Unfortunately, I don’t think there’s a right answer for them. It probably would make sense to raise rates considering the frothiness that we see in capital markets. But it’s a really tough situation.

On a recent video, you discussed inflation and hyperinflation. Do you think inflation will continue to rise next year?

You can see inflation in prices right now. I think that’s going to be a pain for everyone for a little bit, compounded especially by the supply chain and energy crisis.

An element of [this inflation] is transitory. I do think it will get sorted out.

You’ve written that your “life thesis” is: “How do we create financial accessibility and equality for everybody?” What ideas do you have?

It’s a hard problem to solve: How do we get more people either invested in the market or access to equal opportunity to do so.

That’s going to come through adding things — like adding people into accounts, adding different opportunities for them to gauge the market — and also reducing barriers. That comes from a policy level.

What should investors be most concerned about at present regarding the market and the economy?

There’s a lot of frothiness across the board.
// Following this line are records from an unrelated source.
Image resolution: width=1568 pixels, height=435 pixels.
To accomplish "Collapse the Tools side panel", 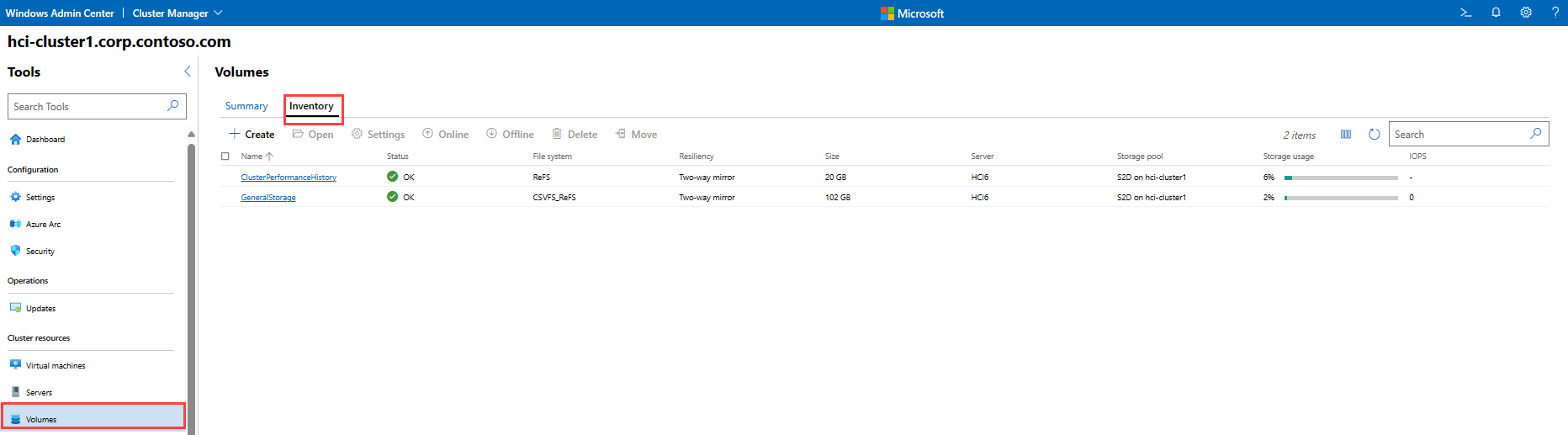I will tap(187, 72).
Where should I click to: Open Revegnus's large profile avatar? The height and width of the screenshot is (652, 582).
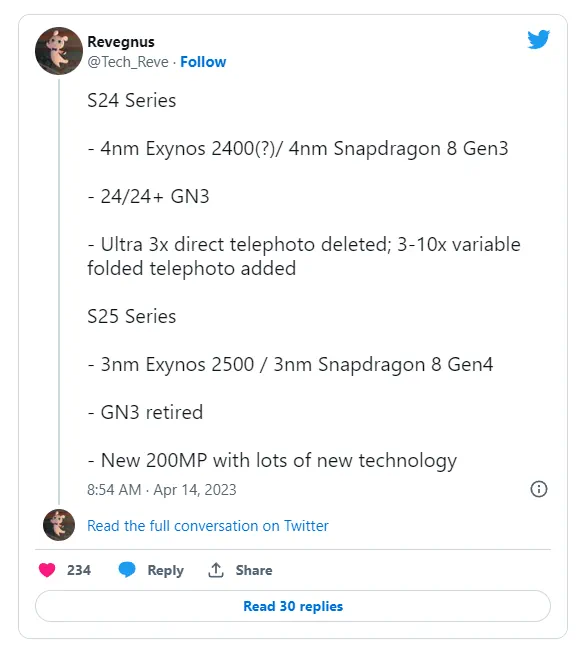point(59,51)
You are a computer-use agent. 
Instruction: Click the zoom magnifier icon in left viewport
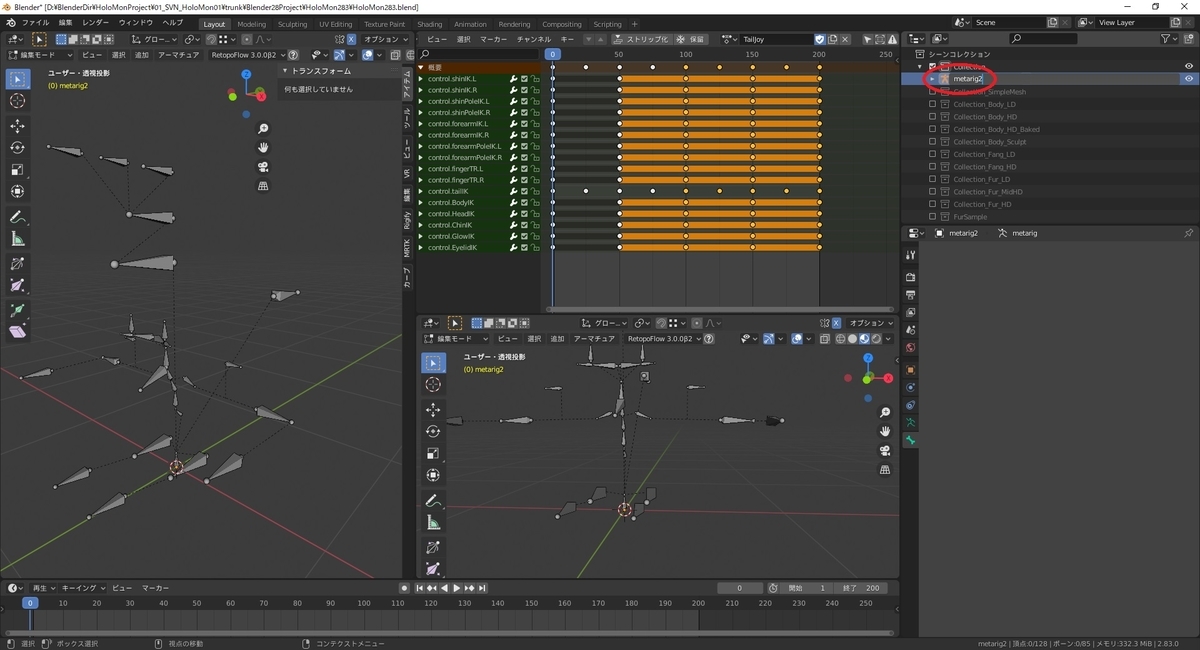pos(263,129)
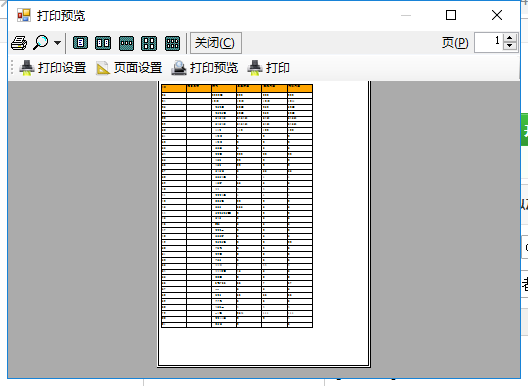Open the zoom dropdown arrow
528x386 pixels.
(x=58, y=43)
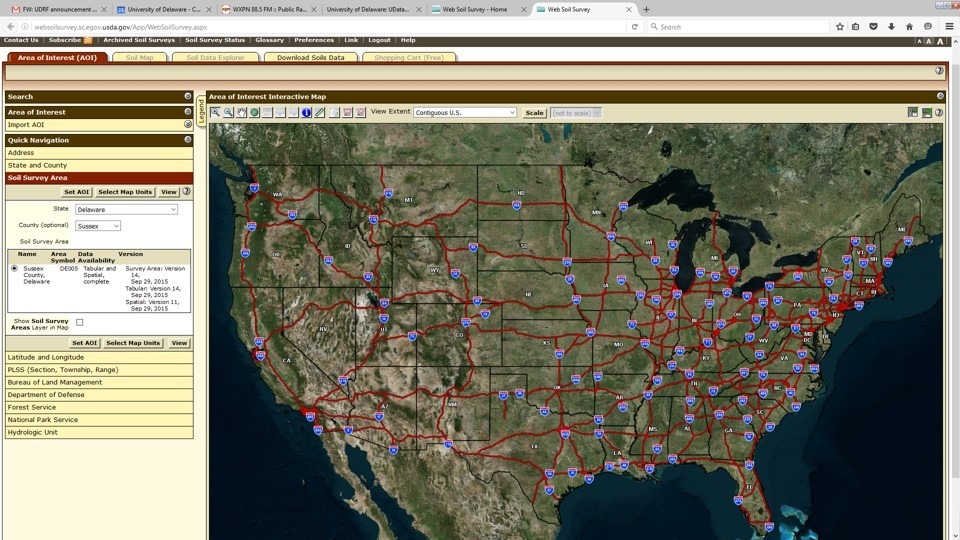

There are a lot of supply chain worries, as I mentioned. For companies that are exposed to that, it could be painful for the next few months.

But, then, on the other side of that, there could be a supply glut; and that could lead to saturation in the market. 

Given the long bull market, people have said for a while that we’re overdue for a correction. Your thoughts?

The world is evolving: You have this continued divergence of digital and physical reality, and the digital world is taking off at a much faster clip than the physical world.

There’s going to have to be a correction because I don’t think the market can maintain that bubbliness.

Once people get spooked out of the market — because they’re scared — that’s when we’ll see a correction.